**DATA PROVIDED:**

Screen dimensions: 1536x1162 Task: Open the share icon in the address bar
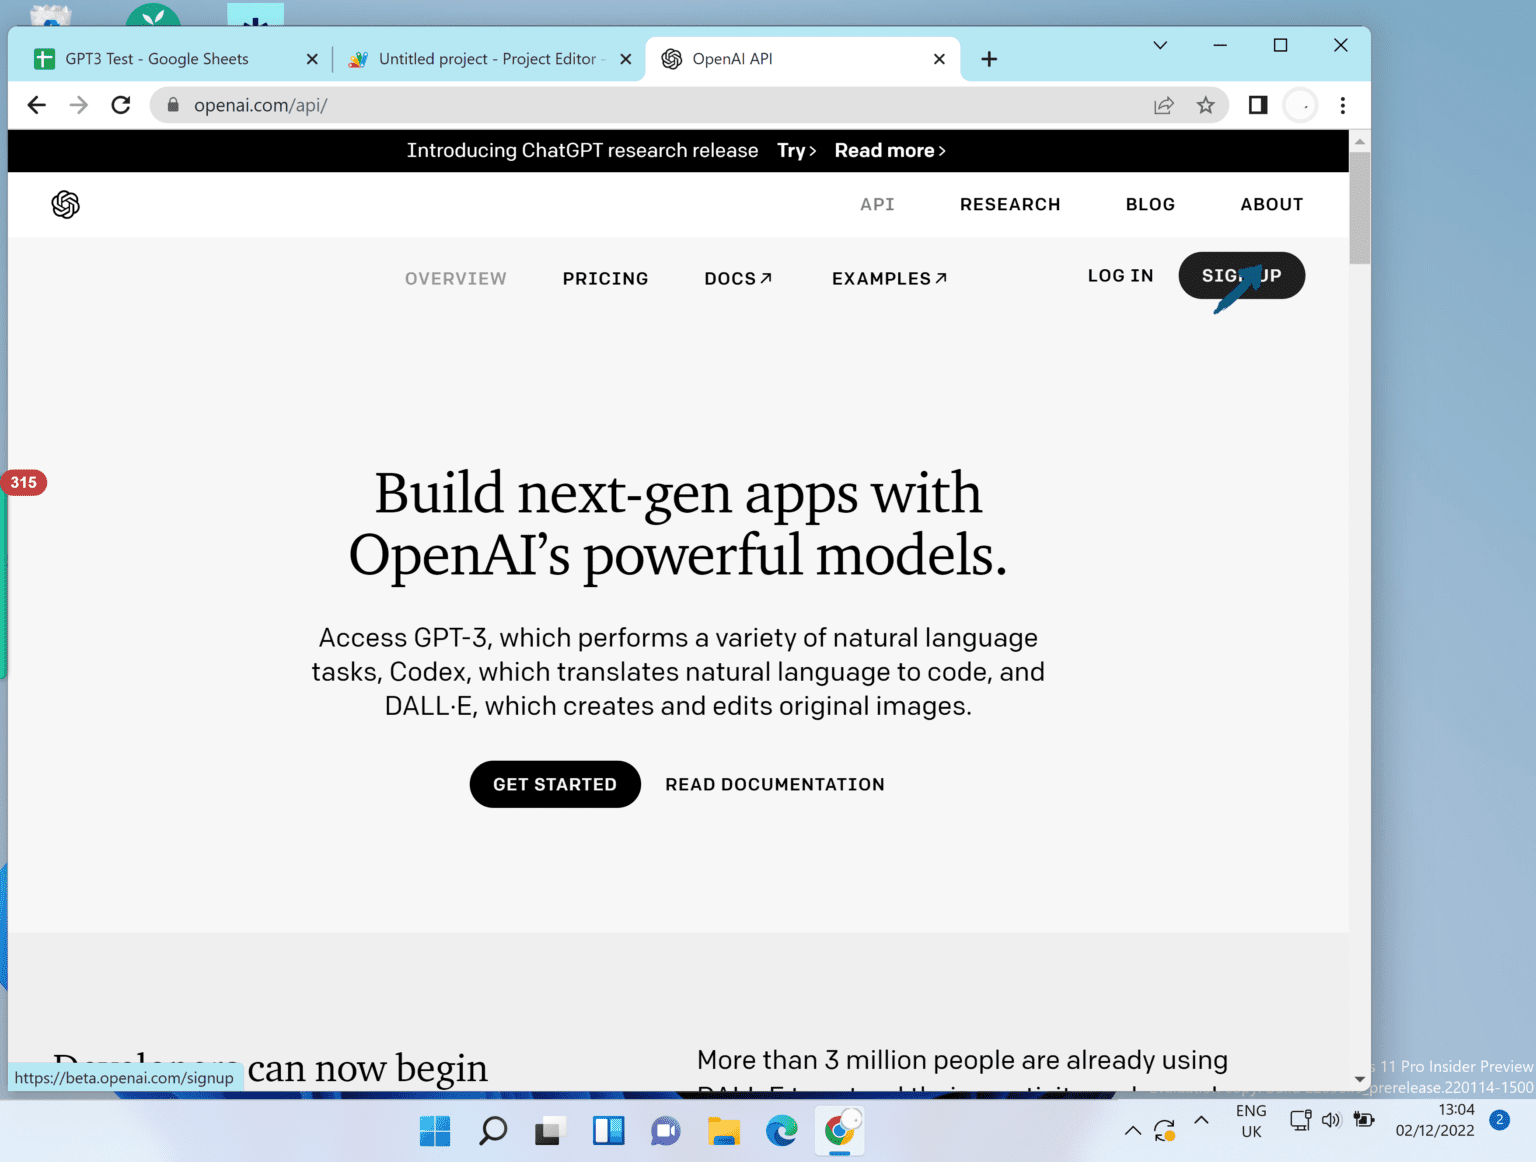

---

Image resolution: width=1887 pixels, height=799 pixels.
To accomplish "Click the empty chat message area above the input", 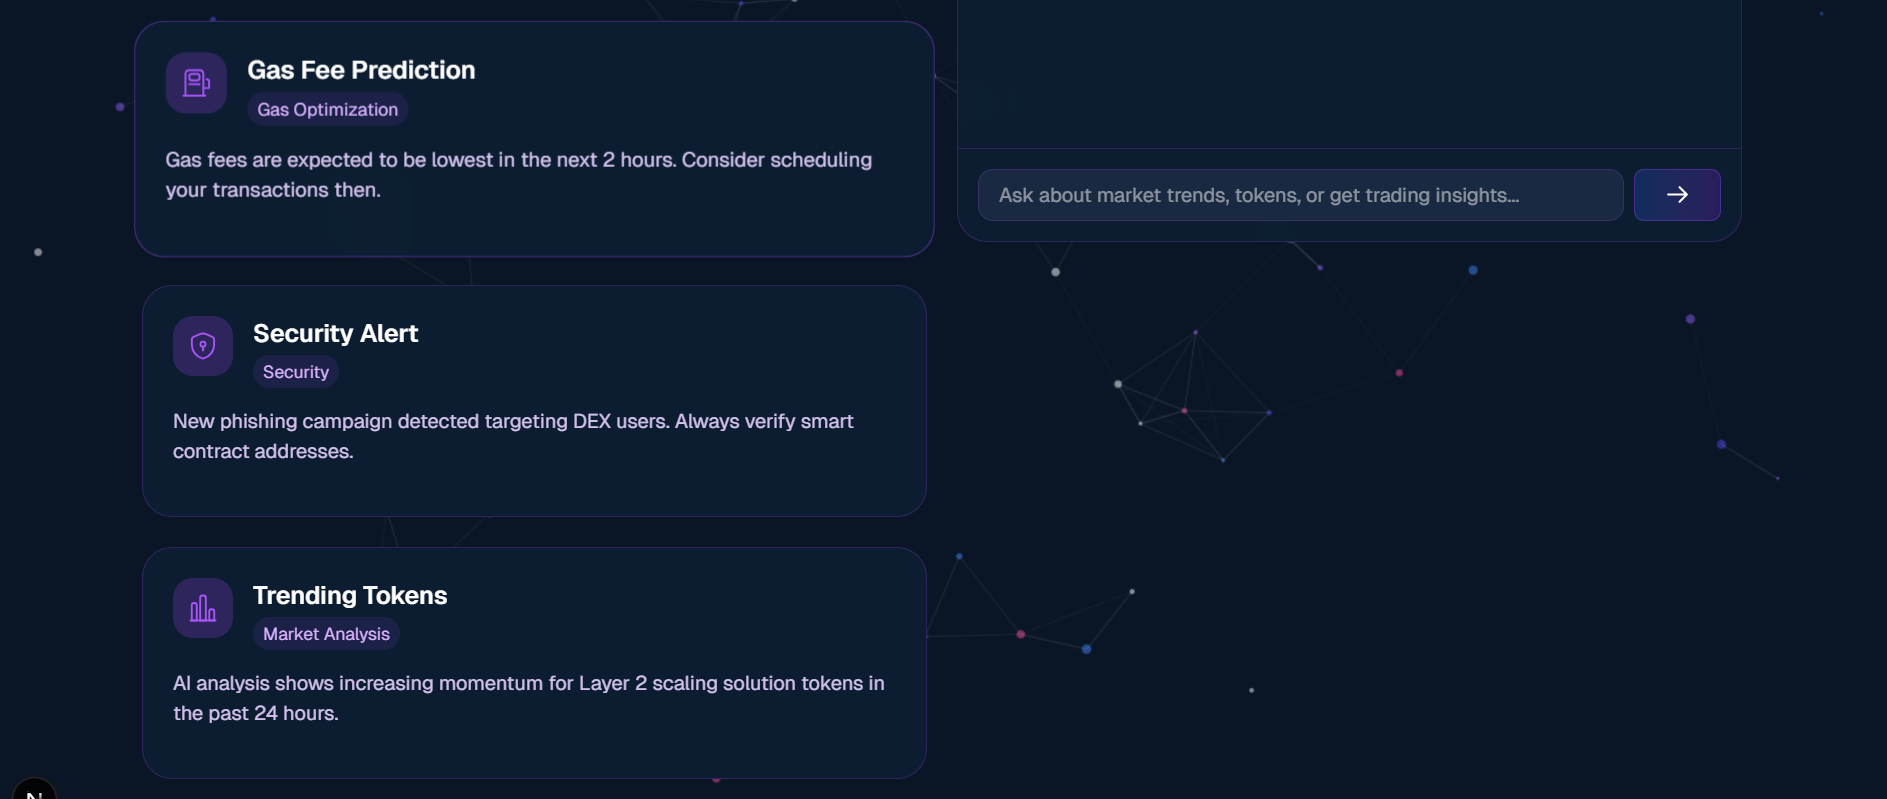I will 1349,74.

--

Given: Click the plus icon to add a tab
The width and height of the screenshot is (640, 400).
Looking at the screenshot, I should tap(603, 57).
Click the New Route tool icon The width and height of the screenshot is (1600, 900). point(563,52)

**ASSIGNMENT:** State how many lines of the records above contain the word "icon", giving only that number.

**REPLY:** 3